Yorkshire consumes fewer cuppas than anywhere else in Britain
While Yorkshire tea is revered as the best British cuppa available and the county’s ‘char’ is celebrated as far away as America, Australia and Africa, a new study by Limelite, reveals that fewer cups of tea are actually consumed in Yorkshire than the UK average.
The average British adult consumes three cups of tea per day, according to the study of 3,000 people by Limelite. But in Yorkshire, the average number of cuppas enjoyed each day is just 2.6 – even the Scottish drink more of the quintessentially English drink on a daily basis – 2.8 cups per day.
Geordies and others who reside in the North-East around Newcastle, Sunderland, Middlesbrough and Durham are kings when it comes to tea consumption – necking an average of 3.8 cuppas every day.
The fact that people living in Yorkshire seem the least keen on a traditional British cuppa may have something to do with the state of their kettles.
Kettles in Yorkshire are the most likely to be 10 years old or more. Almost half of all Yorkshire residents (49%) admit they have never cleaned their kettle with a limescale remover or any other cleaning method. Of those living in London and the south-east, a notorious hard-water area, more than a third (34%) of householders clean their kettle at least every two months and the average age of kettles is less than two years for more than half (52%) of the population.
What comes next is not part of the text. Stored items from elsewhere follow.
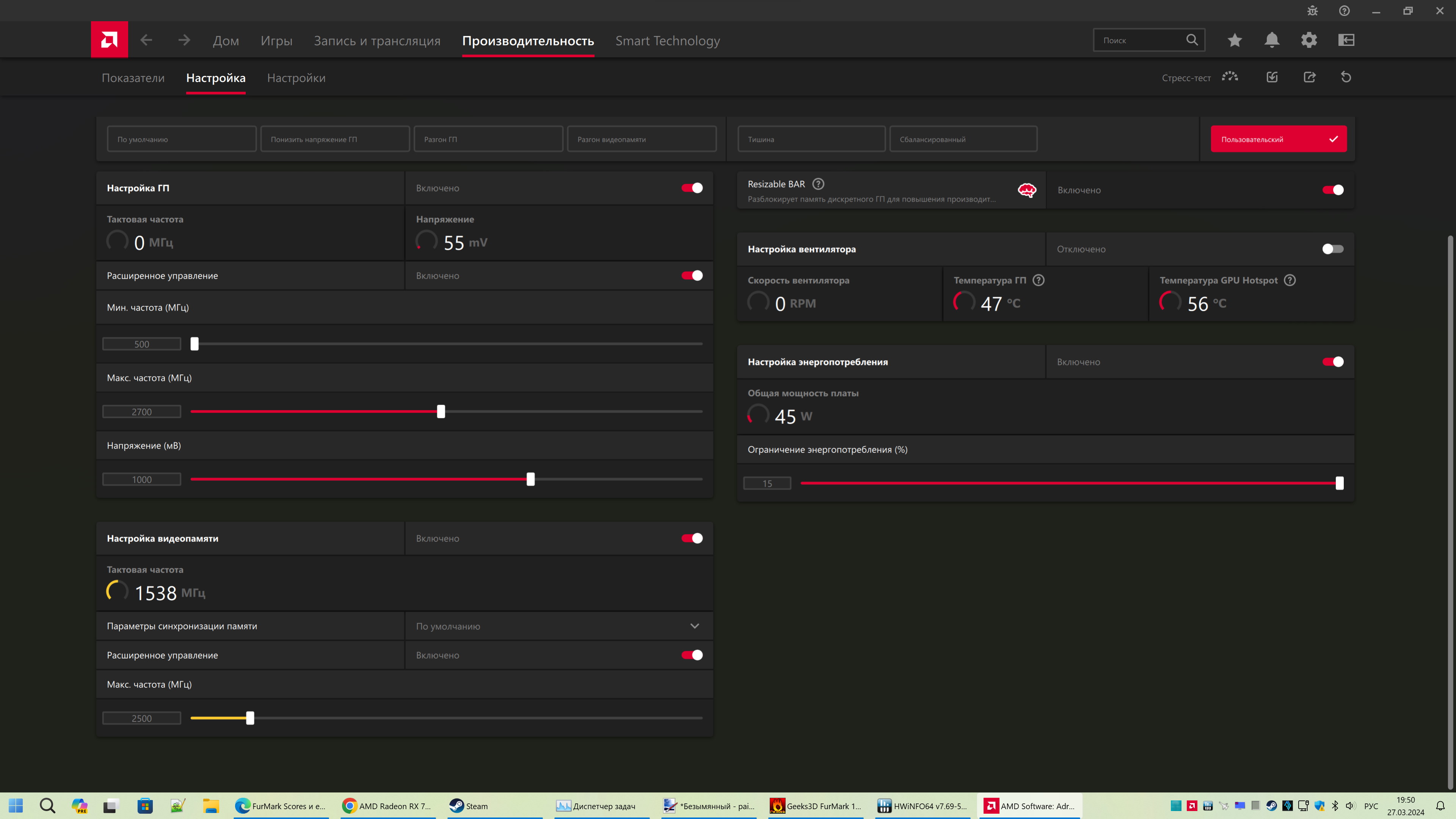This screenshot has height=819, width=1456.
Task: Switch to the Показатели tab
Action: click(x=133, y=78)
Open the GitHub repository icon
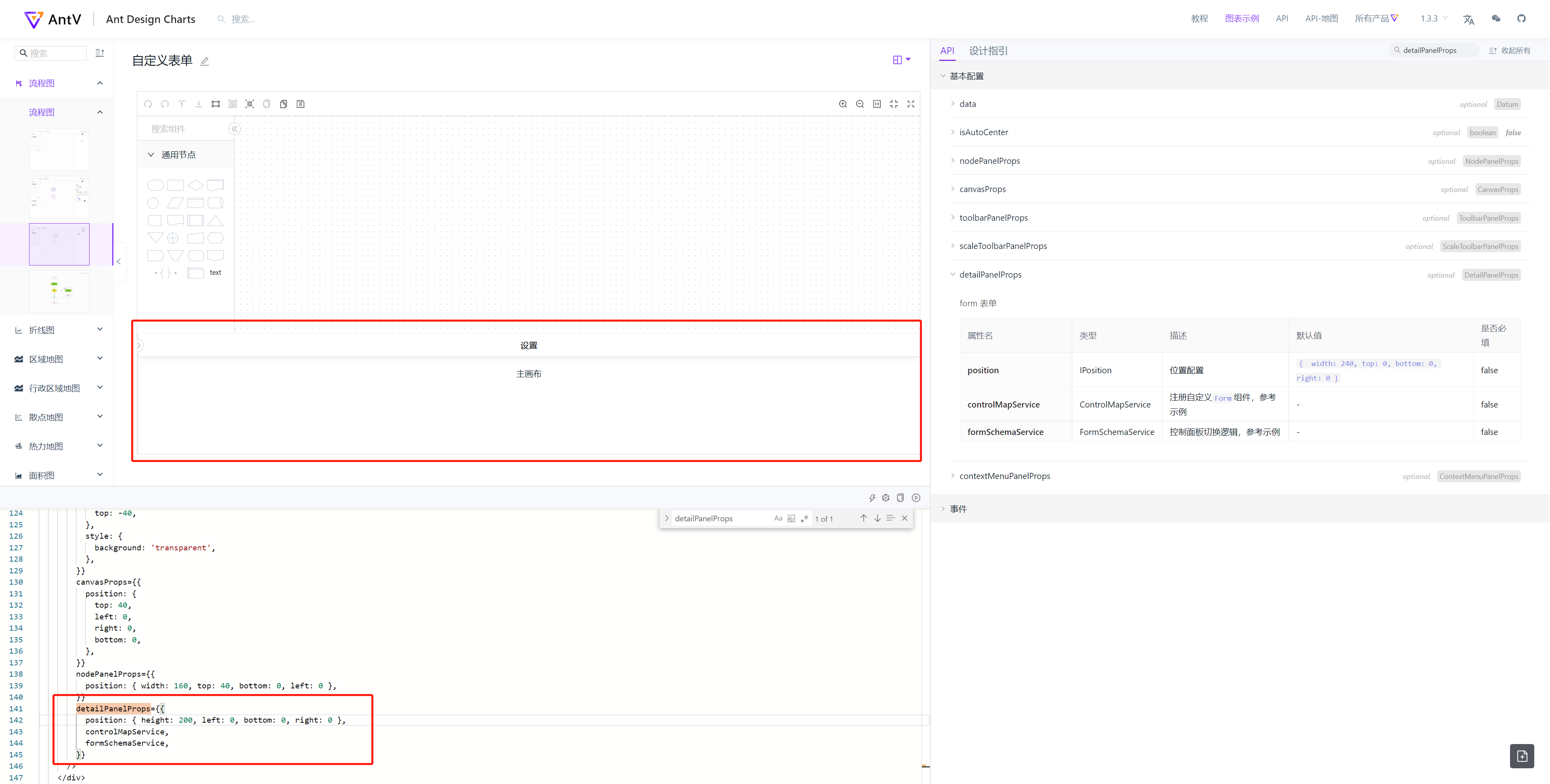 (1521, 19)

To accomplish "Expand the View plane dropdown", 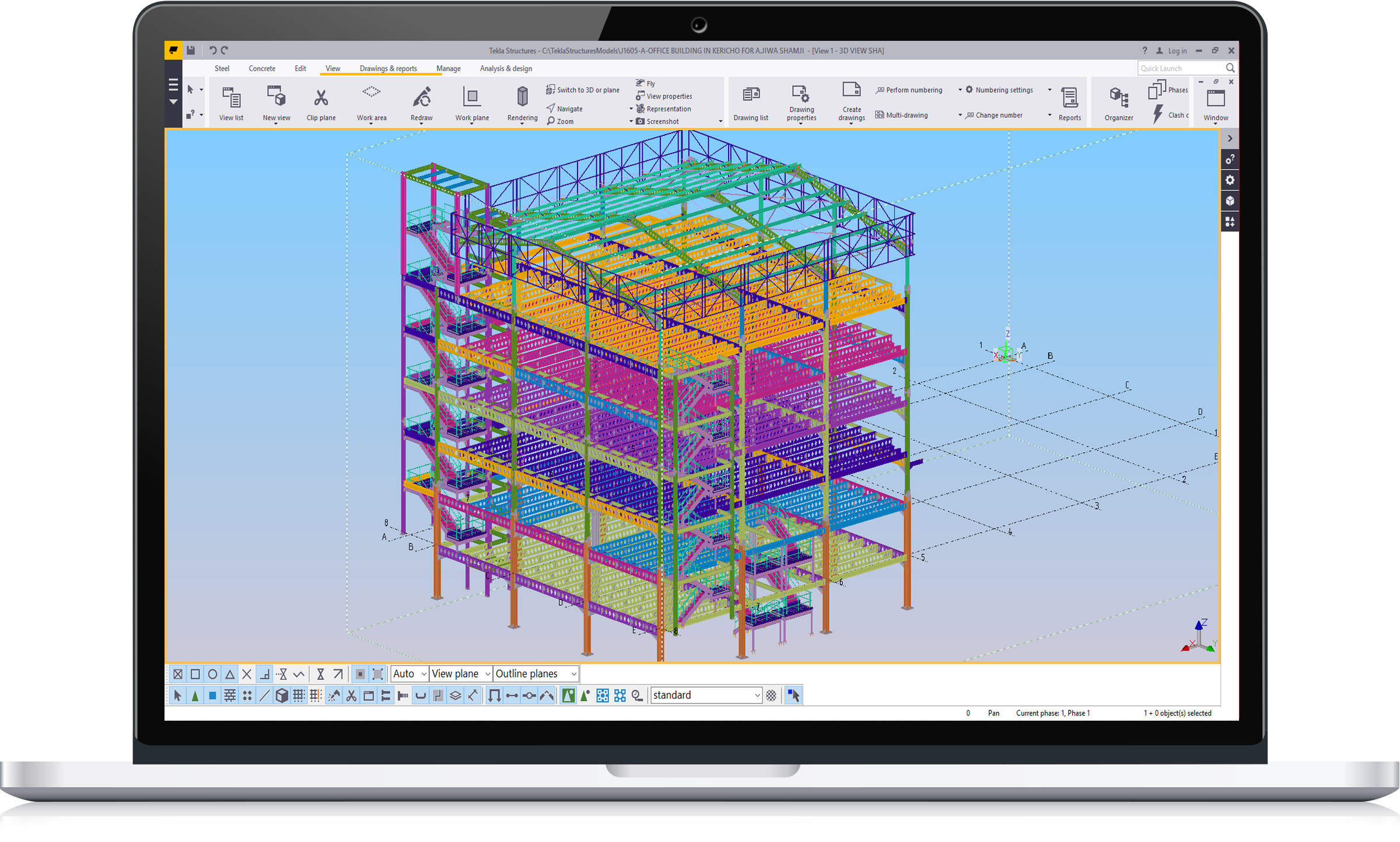I will 487,675.
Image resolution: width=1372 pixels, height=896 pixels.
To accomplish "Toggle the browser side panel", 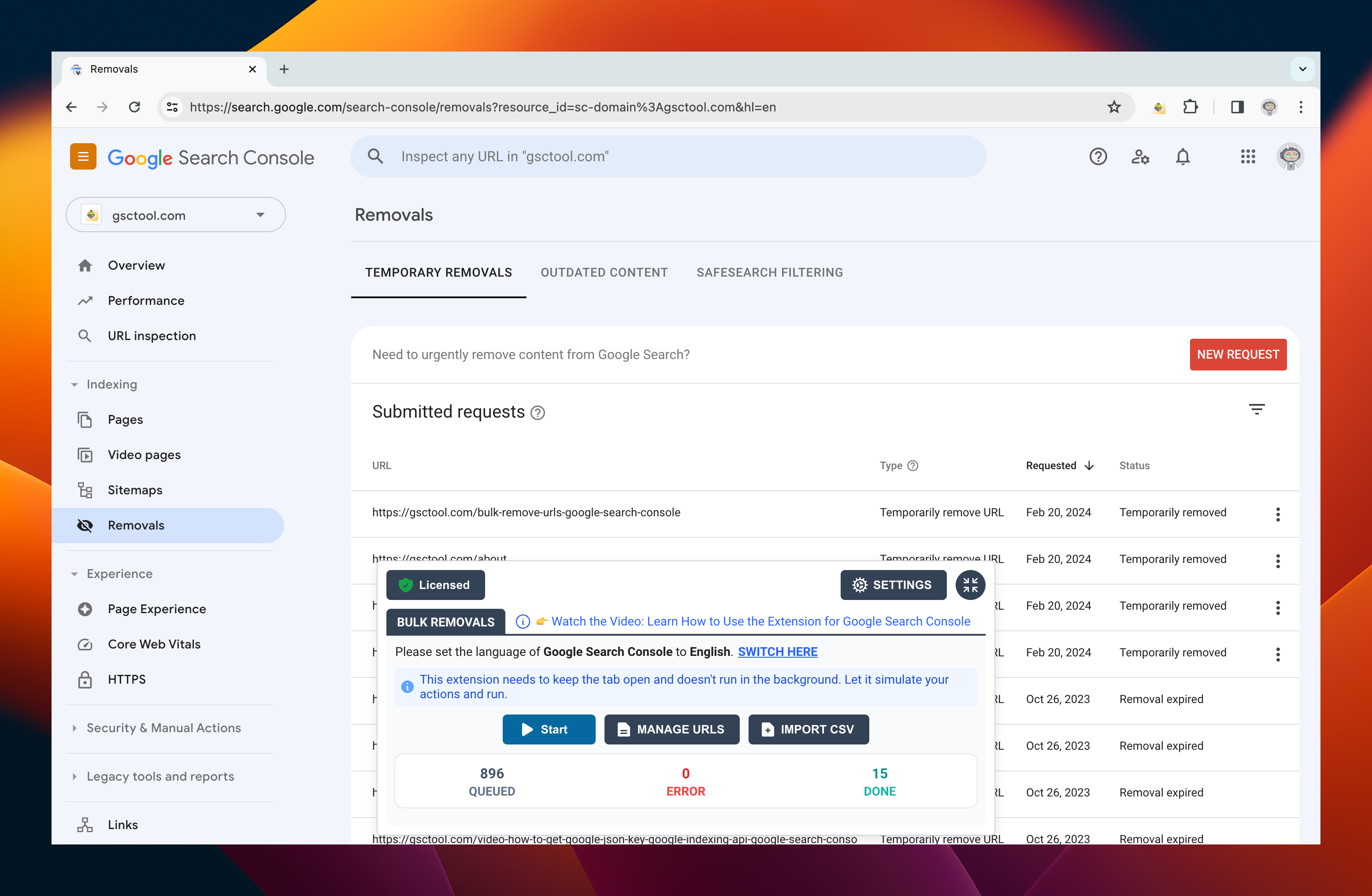I will 1237,107.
“The taste of softer water in the north of the country is reckoned by most to be the best for tea-making,” said LimeLite spokesman Stuart Yates.
“Lots of northerners who have relocated to the South complain that the water tastes so bad there that they have to buy bottled, even just to make a decent cup of tea.
“But the age and the state of a kettle can influence the taste of a cup of tea. It is no coincidence that, despite being the home of the British cuppa, Yorkshire residents drink the least tea and have the oldest and least cleaned kettles in the UK.”